L’attention portée aux femmes commerçantes
Les sessions ont également mis en lumière la vulnérabilité particulière des femmes commerçantes face aux barrières non tarifaires :
- près de 74 % des usagers déclarent effectuer des paiements informels lors du passage des frontières ;
- l’accès limité à l’information constitue un frein majeur à leur activité.
Les piliers stratégiques de l’OCAL
À travers ses interventions, l’OCAL a rappelé son rôle structurant dans la facilitation du commerce et du transport, notamment grâce à :
- la collecte et gestion des données (Pilier 3) ;
- l’observation et documentation des entraves (Pilier 5).
- Son dispositif d’observation et ses Unités d’Intervention lui confèrent une capacité unique à traduire les réalités du terrain en recommandations concrètes.

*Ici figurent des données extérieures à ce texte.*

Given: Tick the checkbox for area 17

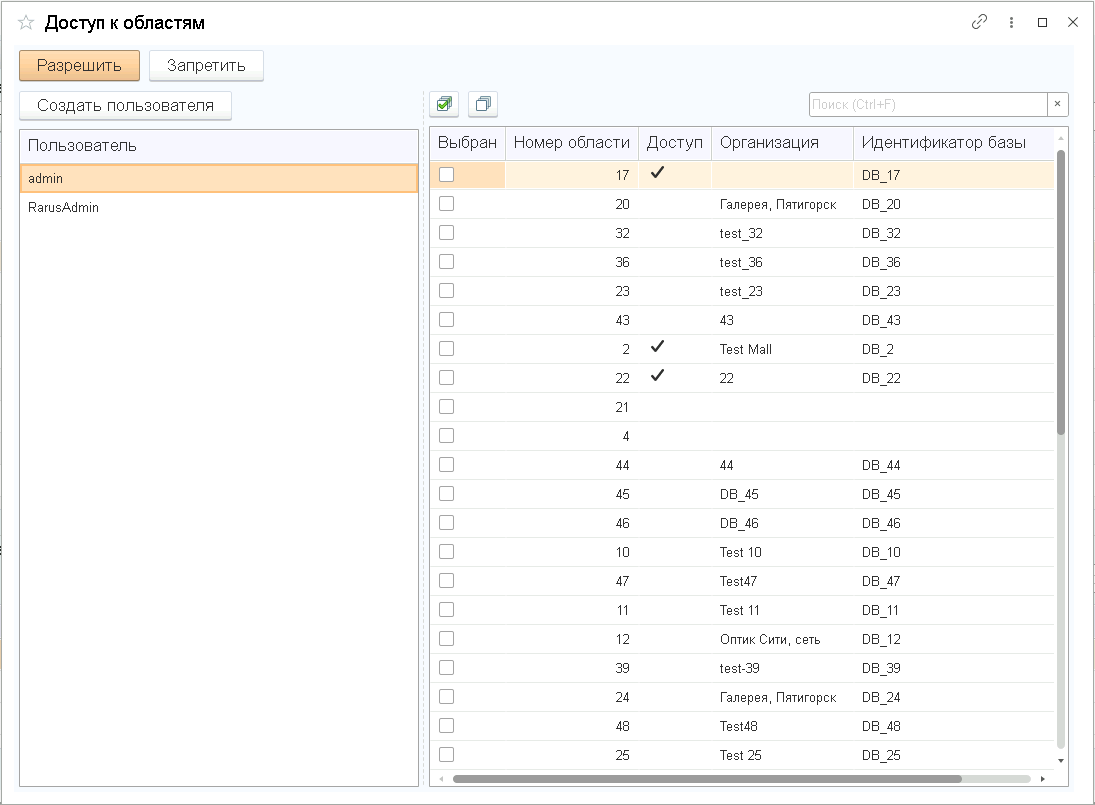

Vers une meilleure coordination régionale
Les échanges ont confirmé la nécessité de renforcer la coordination interservices aux frontières, d’améliorer l’application des instruments régionaux existants et d’intégrer davantage les réalités du terrain dans les politiques régionales.
En tant qu’acteur stratégique, l’OCAL, par la voix de Dr Hortense ME, réaffirme son engagement à accompagner ces dynamiques et à contribuer activement à la construction d’un marché régional plus performant et inclusif.